Consider one of the Euler equations for the velocity field \(\va{v}\), where \(\rho\) is the (constant) density:

\[\begin{aligned} \frac{\mathrm{D} \va{v}}{\mathrm{D} t} = \pdv{\va{v}}{t} + (\va{v} \cdot \nabla) \va{v} = - \frac{\nabla p}{\rho} \end{aligned}\]

We make the ansatz \(\va{v} = v(r, t) \vu{e}_r\), where \(\vu{e}_r\) is the basis vector; in other words, we demand that the only spatial variation of the flow is in \(r\). The above Euler equation then becomes:

\[\begin{aligned} \pdv{v}{t} + v \pdv{v}{r} = - \frac{1}{\rho} \pdv{p}{r} \end{aligned}\]

Meanwhile, the incompressibility condition is as follows in this situation:

\[\begin{aligned} \nabla \cdot \va{v} = \frac{1}{r^2} \pdv{(r^2 v)}{r} = 0 \end{aligned}\]

This is only satisfied if \(r^2 v\) is constant with respect to \(r\), leading us to a solution \(v(r)\) given by:

\[\begin{aligned} v(r) = \frac{C(t)}{r^2} \end{aligned}\]

Where \(C(t)\) is an unknown function that does not depend on \(r\). We then insert this result in the earlier Euler equation, and isolate it for \(\pdv*{p}{r}\), yielding:

\[\begin{aligned} \pdv{p}{r} = - \rho \bigg( \pdv{v}{t} + v \pdv{v}{r} \bigg) = - \rho \bigg( \frac{1}{r^2} C' - \frac{2}{r^5} C^2 \bigg) \end{aligned}\]

Integrating this with respect to \(r\) yields the following expression for \(p\), where \(p_\infty\) is the (possibly time-dependent) pressure at \(r = \infty\):

\[\begin{aligned} p(r, t) = p_\infty(t) + \rho \bigg( \frac{1}{r} C'(t) - \frac{1}{2 r^4} C^2(t) \bigg) \end{aligned}\]

We now consider a spherical bubble with radius \(R(t)\) and pressure \(P(t)\) along the liquid surface. To study the liquid boundary’s movement, we set \(r = R\) and \(p = P\), and see that \(R'(t) = v(t)\), such that \(C = r^2 V = R^2 R'\). We thus arrive at:

\[\begin{aligned} P &= p_\infty + \rho \bigg( \frac{1}{R} \dv{(R^2 R')}{t} - \frac{1}{2 R^4} (R^2 R')^2 \bigg) \\ &= p_\infty + \rho \bigg( 2 (R')^2 + R R'' - \frac{1}{2} (R')^2 \bigg) \end{aligned}\]

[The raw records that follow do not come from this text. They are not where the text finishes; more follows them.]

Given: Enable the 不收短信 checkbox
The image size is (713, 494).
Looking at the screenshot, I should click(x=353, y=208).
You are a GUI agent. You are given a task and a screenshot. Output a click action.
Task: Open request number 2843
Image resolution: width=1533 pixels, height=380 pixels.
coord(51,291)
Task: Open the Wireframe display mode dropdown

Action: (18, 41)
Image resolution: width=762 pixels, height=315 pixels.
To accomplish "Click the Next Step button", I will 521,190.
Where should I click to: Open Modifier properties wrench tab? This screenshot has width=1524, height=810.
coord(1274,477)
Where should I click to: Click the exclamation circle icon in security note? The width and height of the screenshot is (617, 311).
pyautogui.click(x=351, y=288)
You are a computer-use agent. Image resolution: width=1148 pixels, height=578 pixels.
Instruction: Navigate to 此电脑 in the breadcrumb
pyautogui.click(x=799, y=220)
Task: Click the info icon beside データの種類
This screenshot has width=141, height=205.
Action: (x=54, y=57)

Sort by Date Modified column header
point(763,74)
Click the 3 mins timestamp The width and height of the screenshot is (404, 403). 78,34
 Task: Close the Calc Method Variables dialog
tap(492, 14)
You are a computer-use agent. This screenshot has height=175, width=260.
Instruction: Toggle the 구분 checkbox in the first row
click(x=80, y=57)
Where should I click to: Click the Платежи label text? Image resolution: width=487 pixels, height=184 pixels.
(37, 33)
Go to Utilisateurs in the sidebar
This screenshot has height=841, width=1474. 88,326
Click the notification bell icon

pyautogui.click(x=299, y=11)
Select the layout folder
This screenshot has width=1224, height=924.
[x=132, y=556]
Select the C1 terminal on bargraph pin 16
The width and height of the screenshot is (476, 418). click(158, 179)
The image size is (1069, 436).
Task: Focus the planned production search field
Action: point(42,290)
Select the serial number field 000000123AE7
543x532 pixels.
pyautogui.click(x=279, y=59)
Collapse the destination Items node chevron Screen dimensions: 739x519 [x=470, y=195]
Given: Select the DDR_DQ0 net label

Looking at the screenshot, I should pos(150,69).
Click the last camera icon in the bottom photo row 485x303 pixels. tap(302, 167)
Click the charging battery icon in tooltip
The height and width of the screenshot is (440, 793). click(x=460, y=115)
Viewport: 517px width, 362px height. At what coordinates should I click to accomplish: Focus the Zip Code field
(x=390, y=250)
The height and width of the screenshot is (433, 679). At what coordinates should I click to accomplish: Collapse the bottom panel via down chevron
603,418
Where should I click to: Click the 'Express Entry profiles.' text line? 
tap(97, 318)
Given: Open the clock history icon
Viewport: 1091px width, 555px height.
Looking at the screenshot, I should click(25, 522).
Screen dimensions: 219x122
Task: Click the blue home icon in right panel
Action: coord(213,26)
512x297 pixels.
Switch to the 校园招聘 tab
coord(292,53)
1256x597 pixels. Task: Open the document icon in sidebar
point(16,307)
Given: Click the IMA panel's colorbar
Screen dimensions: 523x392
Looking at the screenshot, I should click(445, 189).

Rearranging this and defining \(\Delta p = P - p_\infty\) leads to the simple Rayleigh-Plesset equation:

\[\begin{aligned} \boxed{ R \dv[2]{R}{t} + \frac{3}{2} \bigg( \dv{R}{t} \bigg)^2 = \frac{\Delta p}{\rho} } \end{aligned}\]

- B. Lautrup,
*Physics of continuous matter: exotic and everyday phenomena in the macroscopic world*, 2nd edition, CRC Press.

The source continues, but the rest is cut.